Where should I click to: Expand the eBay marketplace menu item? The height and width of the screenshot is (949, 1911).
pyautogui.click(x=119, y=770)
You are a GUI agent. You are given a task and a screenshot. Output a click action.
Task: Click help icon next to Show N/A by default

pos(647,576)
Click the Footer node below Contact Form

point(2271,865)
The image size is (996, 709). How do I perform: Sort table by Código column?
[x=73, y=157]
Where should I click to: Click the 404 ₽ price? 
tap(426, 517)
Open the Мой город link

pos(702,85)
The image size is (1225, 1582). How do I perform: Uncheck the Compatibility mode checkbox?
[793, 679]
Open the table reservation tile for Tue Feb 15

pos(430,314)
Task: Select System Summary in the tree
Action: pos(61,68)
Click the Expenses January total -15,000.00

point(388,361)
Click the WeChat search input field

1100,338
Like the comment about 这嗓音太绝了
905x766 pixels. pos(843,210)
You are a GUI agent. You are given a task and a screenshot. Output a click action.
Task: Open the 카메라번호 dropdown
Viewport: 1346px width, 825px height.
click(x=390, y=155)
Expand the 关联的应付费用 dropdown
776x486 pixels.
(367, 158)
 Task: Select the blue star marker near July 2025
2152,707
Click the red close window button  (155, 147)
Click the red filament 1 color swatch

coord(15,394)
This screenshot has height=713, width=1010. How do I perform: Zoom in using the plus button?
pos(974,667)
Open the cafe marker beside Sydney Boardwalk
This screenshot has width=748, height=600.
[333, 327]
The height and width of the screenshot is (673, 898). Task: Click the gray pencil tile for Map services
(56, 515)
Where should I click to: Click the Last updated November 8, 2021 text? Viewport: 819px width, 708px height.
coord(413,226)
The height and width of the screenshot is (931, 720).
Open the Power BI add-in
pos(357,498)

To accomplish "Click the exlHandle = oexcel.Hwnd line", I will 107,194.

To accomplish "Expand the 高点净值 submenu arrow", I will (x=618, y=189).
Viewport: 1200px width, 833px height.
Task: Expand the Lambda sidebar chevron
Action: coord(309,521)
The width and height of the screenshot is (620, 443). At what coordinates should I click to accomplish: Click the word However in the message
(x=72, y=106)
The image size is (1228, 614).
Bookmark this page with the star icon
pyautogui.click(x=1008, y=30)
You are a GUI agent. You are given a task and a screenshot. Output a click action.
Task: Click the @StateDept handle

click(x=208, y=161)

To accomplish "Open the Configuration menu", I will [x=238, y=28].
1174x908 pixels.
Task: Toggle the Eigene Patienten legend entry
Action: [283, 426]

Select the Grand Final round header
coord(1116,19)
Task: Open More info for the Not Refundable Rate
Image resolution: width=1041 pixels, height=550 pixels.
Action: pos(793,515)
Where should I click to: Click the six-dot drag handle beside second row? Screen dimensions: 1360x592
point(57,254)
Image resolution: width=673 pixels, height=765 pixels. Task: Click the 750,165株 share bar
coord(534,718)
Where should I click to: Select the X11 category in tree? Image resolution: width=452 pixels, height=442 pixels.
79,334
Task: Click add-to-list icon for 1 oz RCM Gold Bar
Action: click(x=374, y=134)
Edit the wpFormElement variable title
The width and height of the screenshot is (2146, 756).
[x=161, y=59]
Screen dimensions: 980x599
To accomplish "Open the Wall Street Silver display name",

· · · ·

Copy out the data exactly, keeping each line whole.

Where should I click to: Expand the eBay marketplace menu item? The height and width of the screenshot is (949, 1911).
pyautogui.click(x=119, y=770)
You are a GUI agent. You are given a task and a screenshot. Output a click action.
Task: Click help icon next to Show N/A by default

pos(647,576)
Click the Footer node below Contact Form

point(2271,865)
The image size is (996, 709). How do I perform: Sort table by Código column?
[x=73, y=157]
Where should I click to: Click the 404 ₽ price? 
tap(426, 517)
Open the Мой город link

pos(702,85)
The image size is (1225, 1582). How do I perform: Uncheck the Compatibility mode checkbox?
[793, 679]
Open the table reservation tile for Tue Feb 15

pos(430,314)
Task: Select System Summary in the tree
Action: pos(61,68)
Click the Expenses January total -15,000.00

point(388,361)
Click the WeChat search input field

1100,338
Like the comment about 这嗓音太绝了
905x766 pixels. pos(843,210)
You are a GUI agent. You are given a task and a screenshot. Output a click action.
Task: Open the 카메라번호 dropdown
Viewport: 1346px width, 825px height.
click(x=390, y=155)
Expand the 关联的应付费用 dropdown
776x486 pixels.
(367, 158)
 Task: Select the blue star marker near July 2025
2152,707
Click the red close window button  (155, 147)
Click the red filament 1 color swatch

coord(15,394)
This screenshot has height=713, width=1010. How do I perform: Zoom in using the plus button?
pos(974,667)
Open the cafe marker beside Sydney Boardwalk
This screenshot has width=748, height=600.
[333, 327]
The height and width of the screenshot is (673, 898). Task: Click the gray pencil tile for Map services
(56, 515)
Where should I click to: Click the Last updated November 8, 2021 text? Viewport: 819px width, 708px height.
coord(413,226)
The height and width of the screenshot is (931, 720).
Open the Power BI add-in
pos(357,498)

To accomplish "Click the exlHandle = oexcel.Hwnd line", I will 107,194.

To accomplish "Expand the 高点净值 submenu arrow", I will (x=618, y=189).
Viewport: 1200px width, 833px height.
Task: Expand the Lambda sidebar chevron
Action: coord(309,521)
The width and height of the screenshot is (620, 443). At what coordinates should I click to accomplish: Click the word However in the message
(x=72, y=106)
The image size is (1228, 614).
Bookmark this page with the star icon
pyautogui.click(x=1008, y=30)
You are a GUI agent. You are given a task and a screenshot. Output a click action.
Task: Click the @StateDept handle

click(x=208, y=161)

To accomplish "Open the Configuration menu", I will [x=238, y=28].
1174x908 pixels.
Task: Toggle the Eigene Patienten legend entry
Action: [283, 426]

Select the Grand Final round header
coord(1116,19)
Task: Open More info for the Not Refundable Rate
Image resolution: width=1041 pixels, height=550 pixels.
Action: pos(793,515)
Where should I click to: Click the six-dot drag handle beside second row? Screen dimensions: 1360x592
point(57,254)
Image resolution: width=673 pixels, height=765 pixels. Task: Click the 750,165株 share bar
coord(534,718)
Where should I click to: Select the X11 category in tree? Image resolution: width=452 pixels, height=442 pixels.
79,334
Task: Click add-to-list icon for 1 oz RCM Gold Bar
Action: click(x=374, y=134)
Edit the wpFormElement variable title
The width and height of the screenshot is (2146, 756).
[x=161, y=59]
Screen dimensions: 980x599
To accomplish "Open the Wall Street Silver display name",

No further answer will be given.